Well, the mayor of San Pedro Huamelula, a municipality of several thousand people in the isthmus region of Oaxaca, took this statement to a whole new level when he got married last month in not an ordinary kind of wedding.
Indeed, there was nothing ordinary about the bride either, who is barely 18 months old, and she is a crocodile!!!
The “lizard princess”, as she is known, is the symbolic daughter of the Huave people and the totem figure of the nearby town of San Mateo del Mar. Each year, she is offered in matrimony to the mayor of San Pedro Huamelula in a rite of amity and fertility. Both towns lie close to the port of Salina Cruz, on the Pacific coast of the state of Oaxaca.
Wearing a blue and green dress and red plastic flowers on her head, the squirming lizard princess visits every home in Huamelula accompanied by a band of musicians. Despite having her jaws fastened shut by a white ribbon, the princess looks colorful and festive, her finery erasing all her ferocity.
“She is now a holy being,” says town chronicler Jaime Zárate Escamilla.
Before the wedding, the princess child, as the crocodile is also called, is baptized by the town’s seniors at the San Pedro Apóstol church, “removing all of its bestiality,” says councilor Flor de Liz Aquino Hernández, whose job it is to find and capture the 18 month-old reptile.
Following the baptism, the bride-to-be is introduced to residents.
José Trinidad Pomposo is in charge of carrying the lizard princess in a saunter across town. He wears a traditional manta outfit and is the captain of the mareño comparsa, one of the five dancing troupes that escort the princess. Mareños are also known as Huaves or Guapis; the other four troupes are the Muljú (blacks); the Pichilinguis (turks); the Caballeros (guardians); and the Mulyatas (mulattas), homosexual men who don traditional chontal dresses.
Trinidad presents the princess to the people of Huamelula, visiting them at their homes and solemnly proclaiming: “I come, as is our people’s tradition, to introduce the lizard princess to you, so you get a chance to meet her, hoping that the rains will be benevolent, and that sickness may stay away from you and yours. That your life is good and your harvest, bountiful. Now, you can dance with the bride.”
For their part, each household makes a symbolic contribution to the mareños of 10 to 100 pesos and then people have a chance to carry the bride and dance with her on their patios, fulfilling the bonding ritual with the lizard princess.

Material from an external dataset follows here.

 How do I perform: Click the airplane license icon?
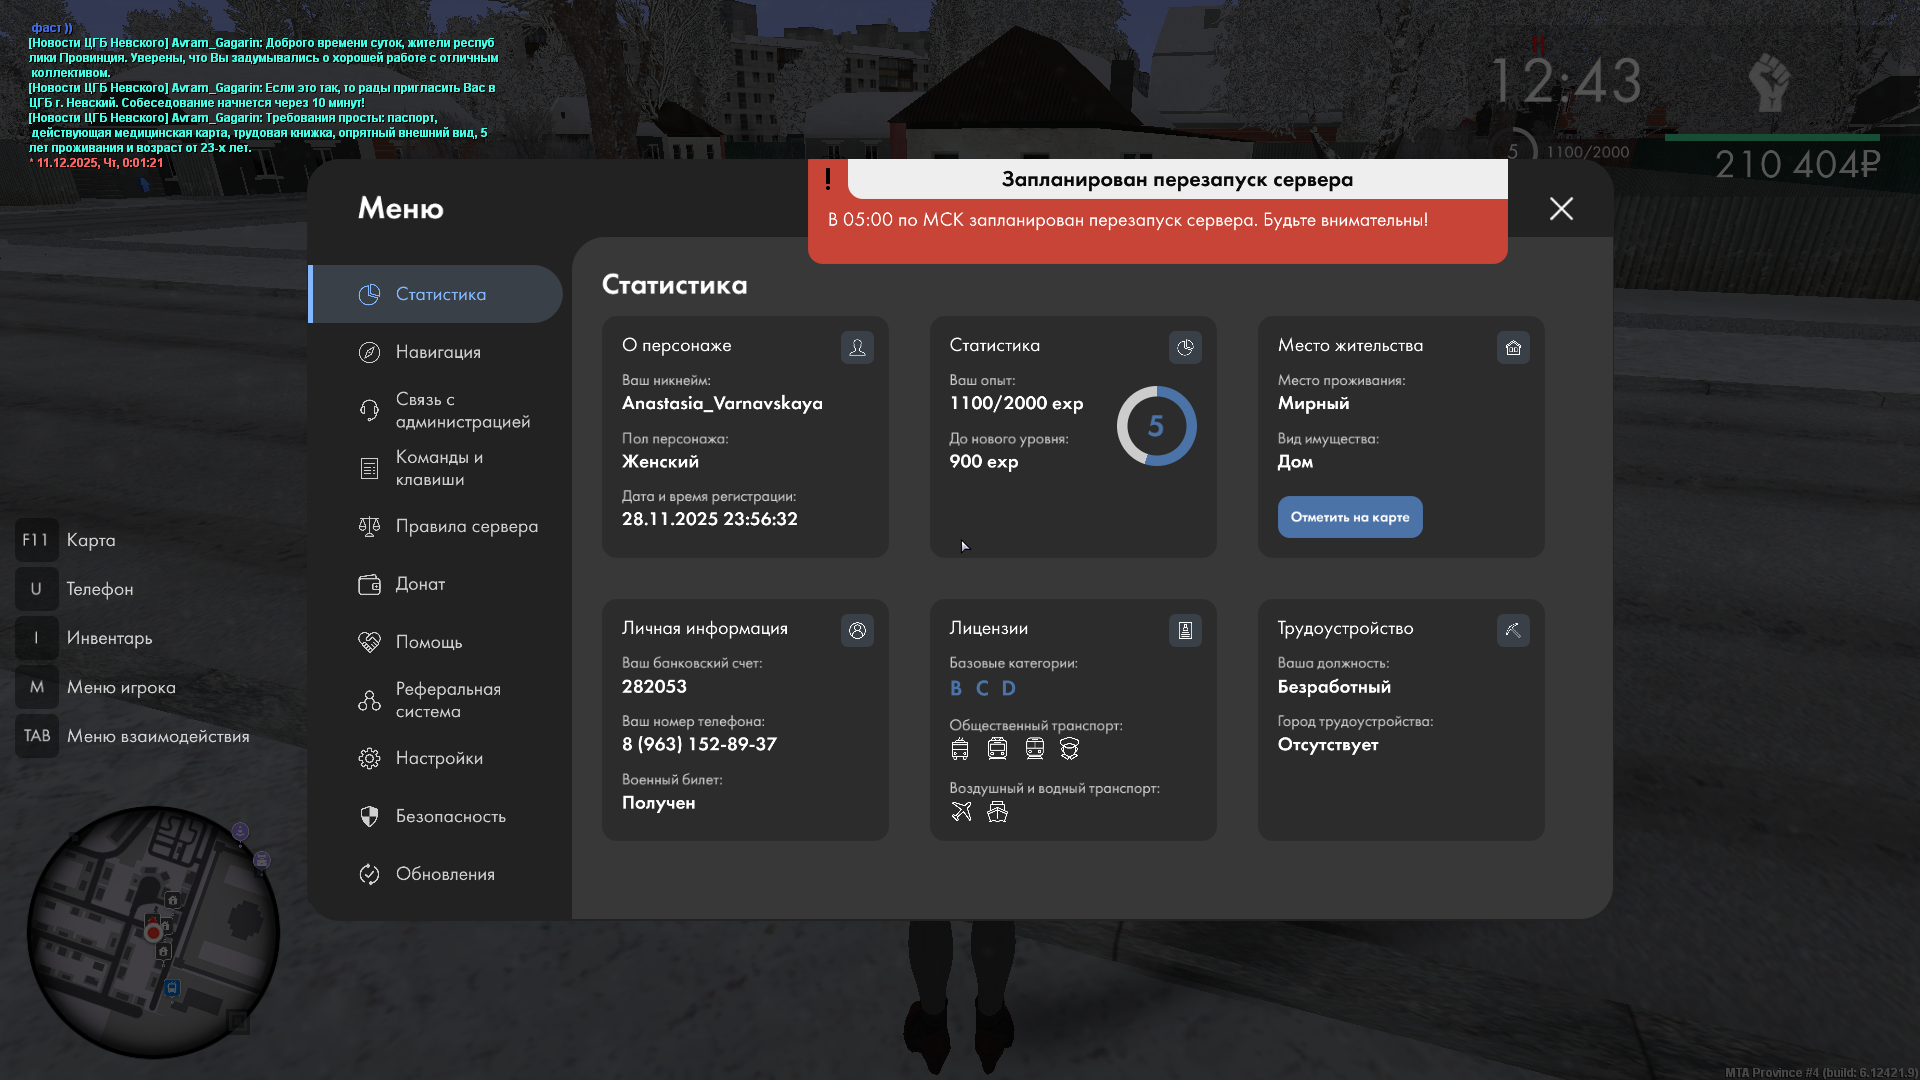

At the end of her two-hour tour around town, the princess returns to the house of her padrinos, the godparents. She is dressed in her wedding gown and then she waits for the groom, Mayor Joel Vásquez Rojas, and the Guapis troupe to take her to the Palacio Municipal, or city hall.

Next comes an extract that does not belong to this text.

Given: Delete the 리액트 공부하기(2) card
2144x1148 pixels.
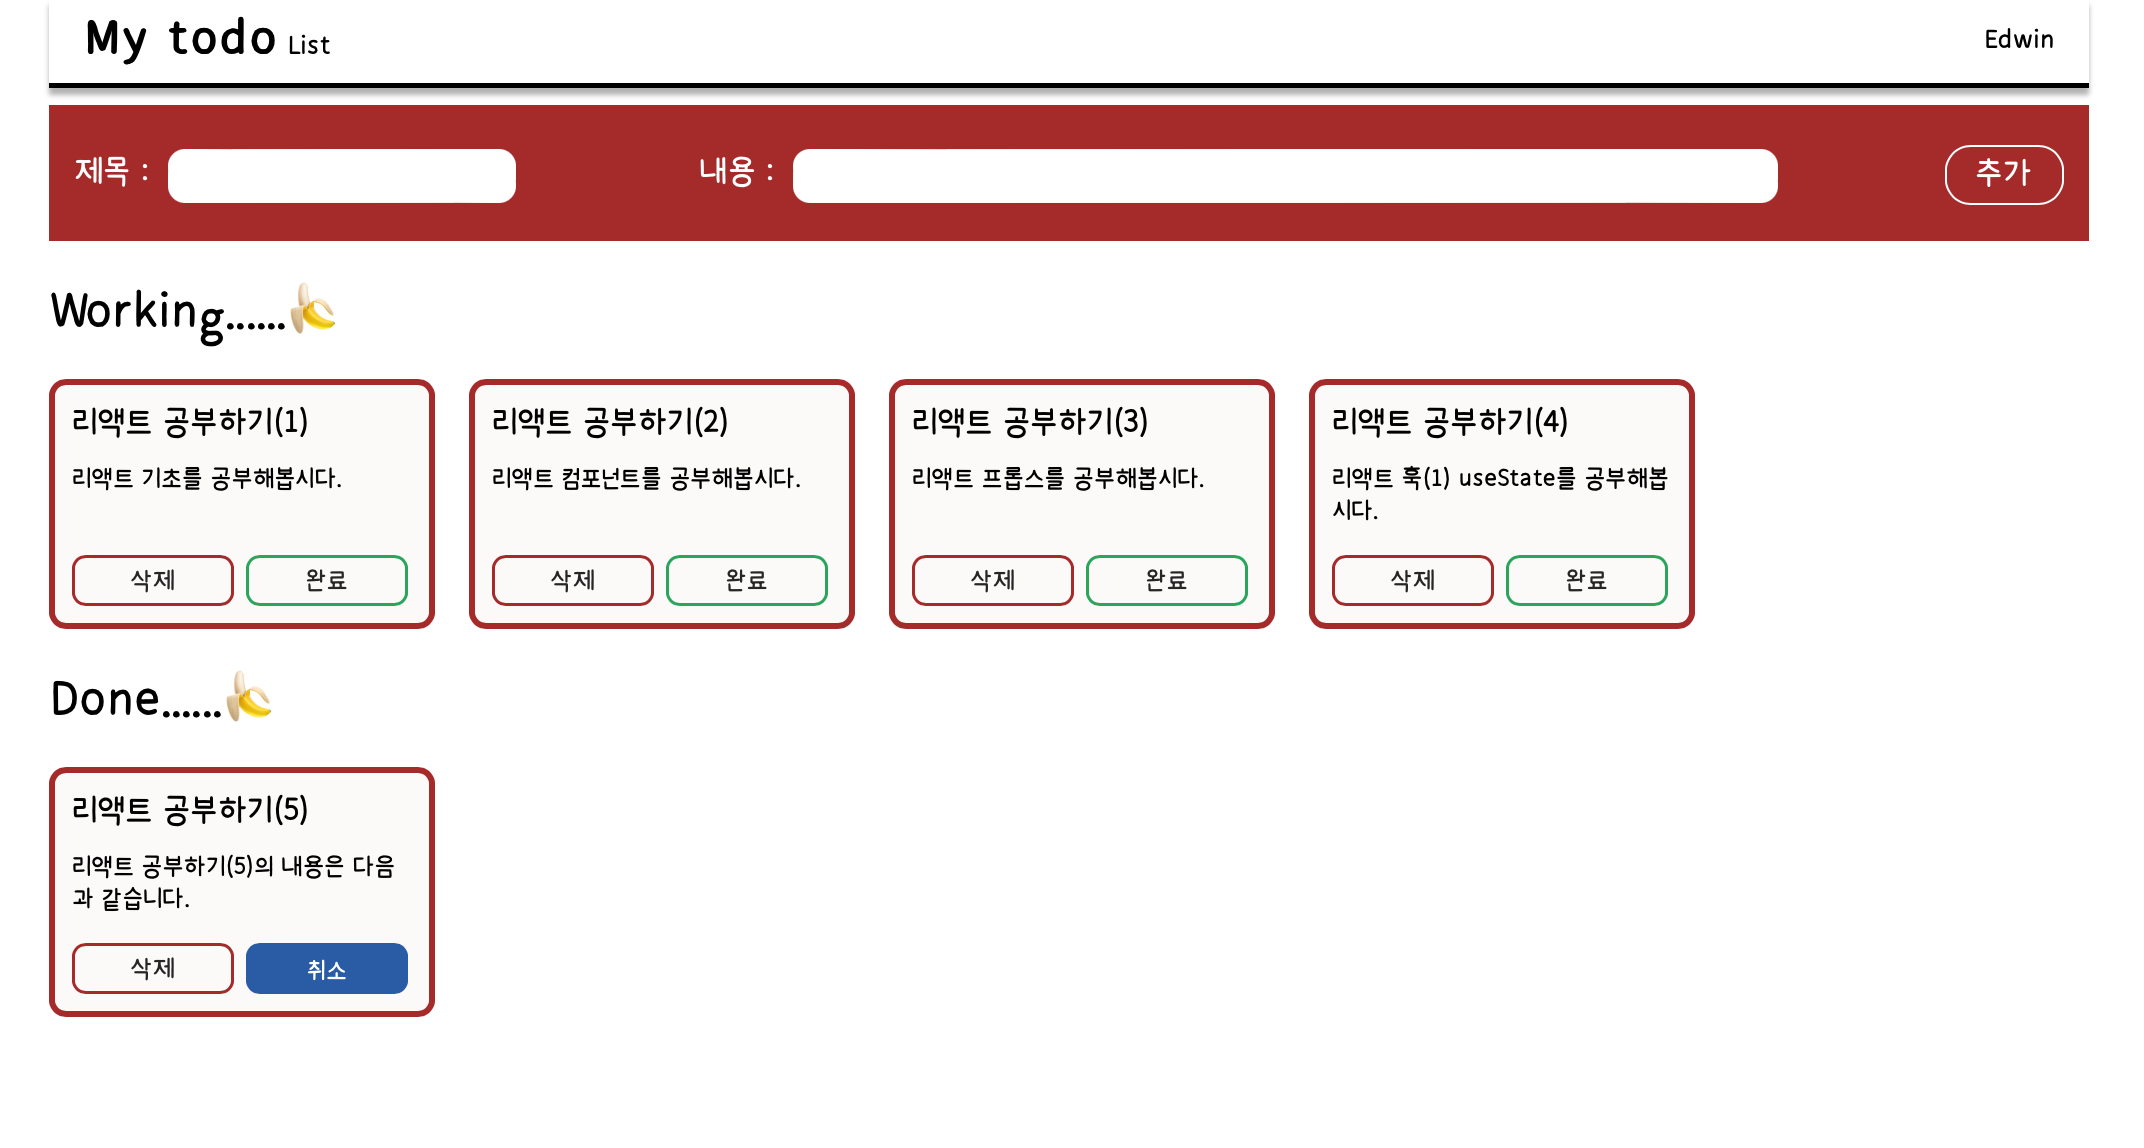Looking at the screenshot, I should (573, 580).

At the entrance to city hall two elderly men throw their casting nets to the four cardinal points of the compass, beseeching permission and blessings for the princess’ matrimony.
The wedding proper takes place before the town council, where after one hour of negotiations the marital bond is completed, and a kiss between the the mayor and the princess seals the deal. The former then takes his bride to the town’s central plaza where they dance a son before the townspeople, fulfilling the tradition for yet another year.

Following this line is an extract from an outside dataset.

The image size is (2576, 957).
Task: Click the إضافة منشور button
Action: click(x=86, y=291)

The wedding represents the relationship between humankind and nature, explains Vásquez Rojas, and is also a way of honoring the fraternity between the Huave and Chontal people, who have always shared the Pacific seaboard.
“This is a pact with which we seek the harmonization of nature and humankind. Huamelula is a magical town that honors and preserves these fertility festivities, through which we ask for a good fishing and farming year. On this day we close our pact with the sea, with the sky and the land. We thus maintain an equilibrium, giving everything its proper perspective without altering or destroying,” explained the mayor.
The wedding festivities in Huamelula began on June 23. Traditional dancing and theatrical representations of the Spanish conquest take place for a week, ending on the 30th.